Nel 1986 Samora Machel muore in un incidente aereo in circostanze mai chiarite, c’è chi parla di “matrice” sudafricana, chi sospetta un complotto interno al Frelimo, visto che la politica marxista di Machel stava riducendo il paese alla fame. A Machel succede Joaquin Chissano, che lentamente avvicina il Mozambico alle grandi potenze mondiali, di fatto abbandona l’ideologia marxista, direi che la sua idea di socialismo e di sviluppo è simile a quella della Cina moderna, una sorta di mix tra capitalismo e socialismo.
Nel frattempo però il Mozambico, fin dalla indipendenza del 1975, è vittima di una guerra civile, tra il Frelimo (il partito della Indipendenza) e la Renamo, e Don Jaime inizia a ragionare coi suoi ormai amici di Sant’Egidio (una forte amicizia lo ha sempre legato a Don Matteo Zuppi, attuale Vescovo di Bologna) delle possibilità di contribuire a delle trattative tra le due parti in lotta.

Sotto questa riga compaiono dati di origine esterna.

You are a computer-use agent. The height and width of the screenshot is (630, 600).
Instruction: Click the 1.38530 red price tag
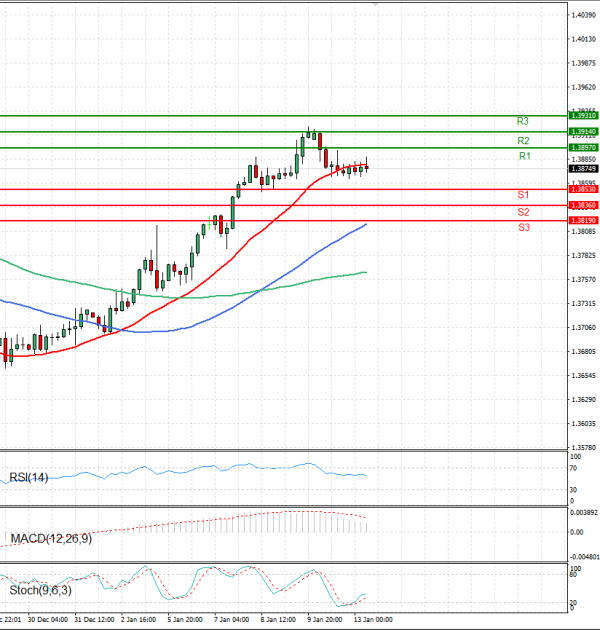(x=584, y=189)
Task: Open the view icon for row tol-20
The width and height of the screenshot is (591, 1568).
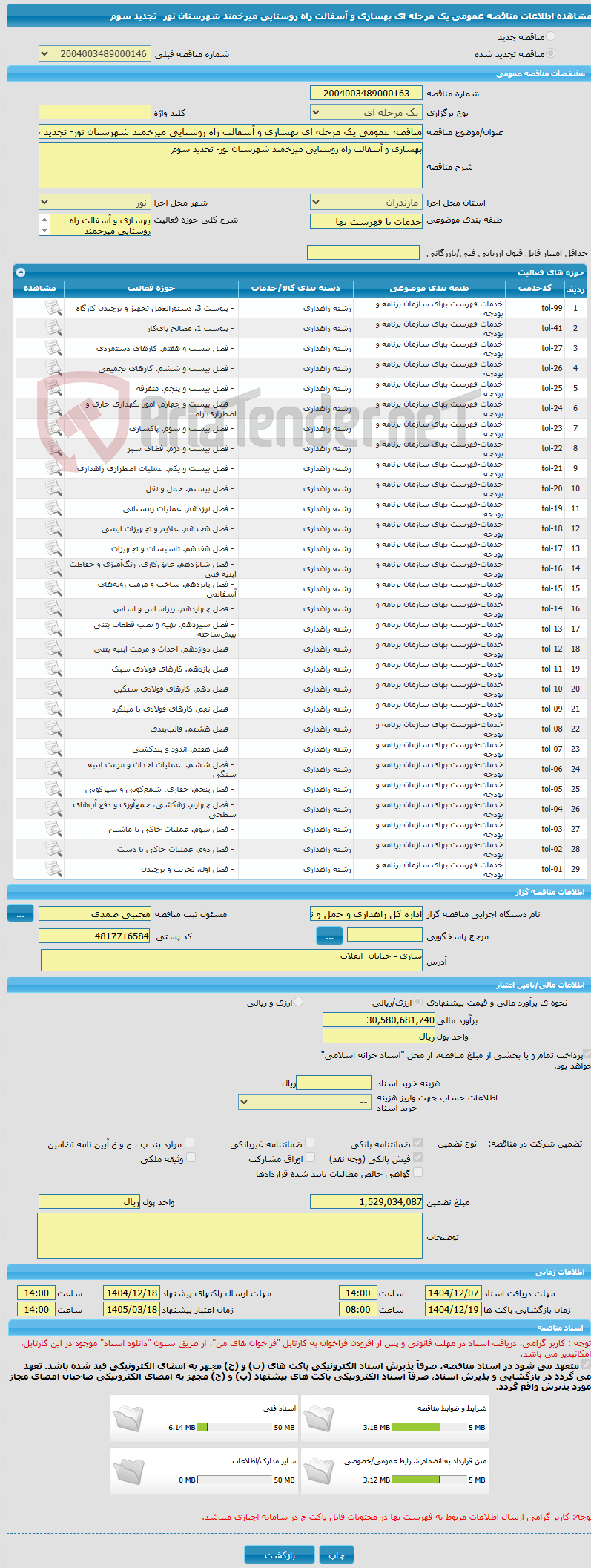Action: [53, 488]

La guerra in Mozambico ha avuto dinamiche mai del tutto chiarite, tra ingerenze dei paesi confinanti ed un quadro mondiale in via di definizione, ma quello che è certo è che diviene in breve anche uno scontro tra il Sud del paese (ed in parte anche il Nord ) legati al Frelimo, ed il Centro controllato dalla Renamo. Don Jaime, in quanto Vescovo di Beira, seconda città del Mozambico e di fatto capitale del Centro, viene considerato vicino alla Renamo. Il Vescovo ha sempre smentito ogni forma di “tifo” per alcun partito, ma è anche grazie alle comuni origini regionali che nel 1988 Don Jaime, in maniera rocambolesca e dopo un lunghissimo lavoro di preparazione, ottiene un incontro nella foresta di Gorongosa (base militare dei ribelli) con Alfonso Dhaklama, leader della Renamo, incontro nel quale Dhaklama accetta l’idea di iniziare una mediazione diplomatica e questo in sostanza  segna l’inizio di un percorso che porterà alla firma dell’Accordo Generale di Pace nel 1992 a Roma.

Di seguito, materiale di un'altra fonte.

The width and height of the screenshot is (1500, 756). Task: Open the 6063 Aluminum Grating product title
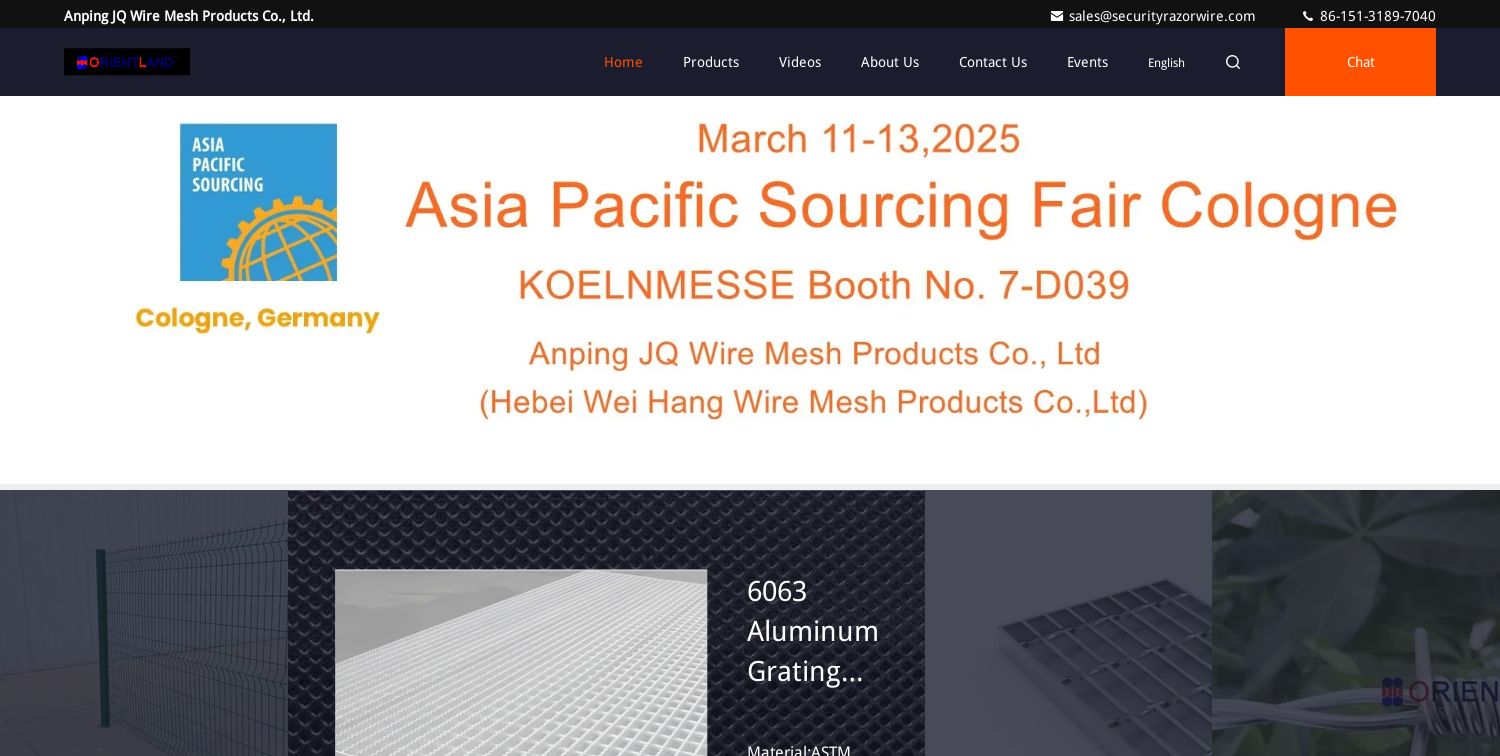pyautogui.click(x=813, y=631)
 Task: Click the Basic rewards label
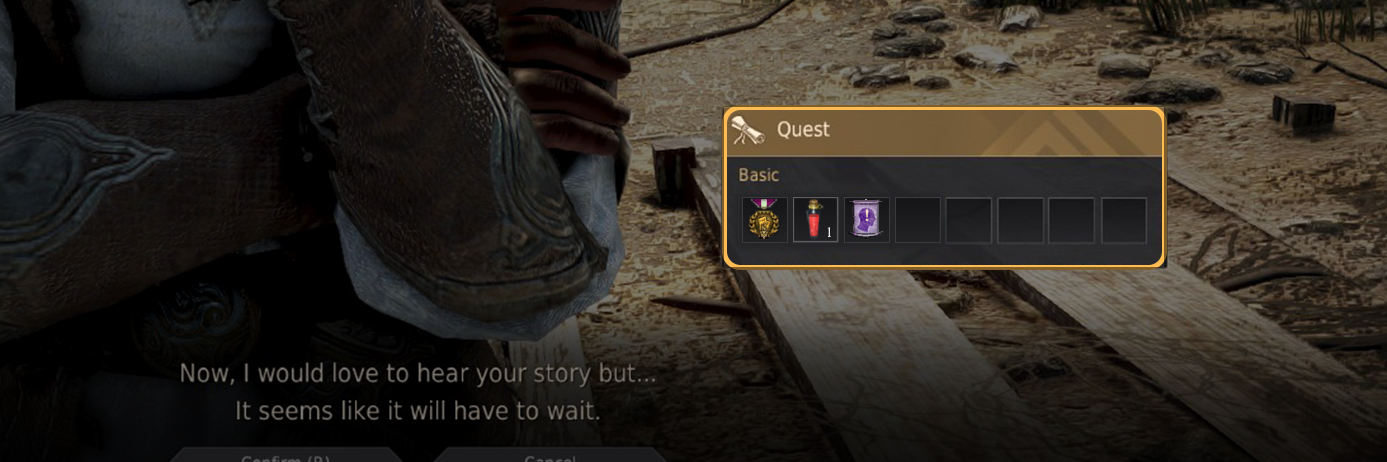pos(758,175)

Dal 1990 al 1992 Don Jaime è, insieme a Don Matteo Zuppi ed Andrea Riccardi per Sant’Egidio, e Mario Raffaelli per il Governo Italiano, mediatore di una lunga, complessa e faticosa mediazione che porta al tanto desiderato Accordo di Pace.
Non ero presente, ma in tanti mi hanno raccontato la gioia incontenibile di Don Jaime, che il 4 Ottobre 1992 nella Basilica di Santa Maria in Trastevere inizia a ballare rallegrandosi per la firma dell’Accordo di Pace.



Dal 1992 il Mozambico si presenta come un paese giovane, dinamico e rampante. Al momento c’è un ritorno (si spera limitato nel tempo) della tensione tra Frelimo e Renamo, ma in questi quasi 25 anni il Paese è cresciuto a botte di Pil del 10%, crescono gli investimenti, i bambini possono andare a scuola, i giovani possono frequentare le università, Maputo e le splendide spiagge iniziano ad accogliere turisti ed investitori. Ovviamente la povertà è ancora presente, c’è la sfida della lotta all’Aids, ci sono quasi 30 anni di guerra che hanno lasciato mine e macerie, ma grazie a Don Jaime ed al suo lavoro il Mozambico vive in Pace, e la guerra per moltissimi mozambicani è un triste racconto del passato, anche grazie ad un operatore di pace come Don Jaime Goncalves.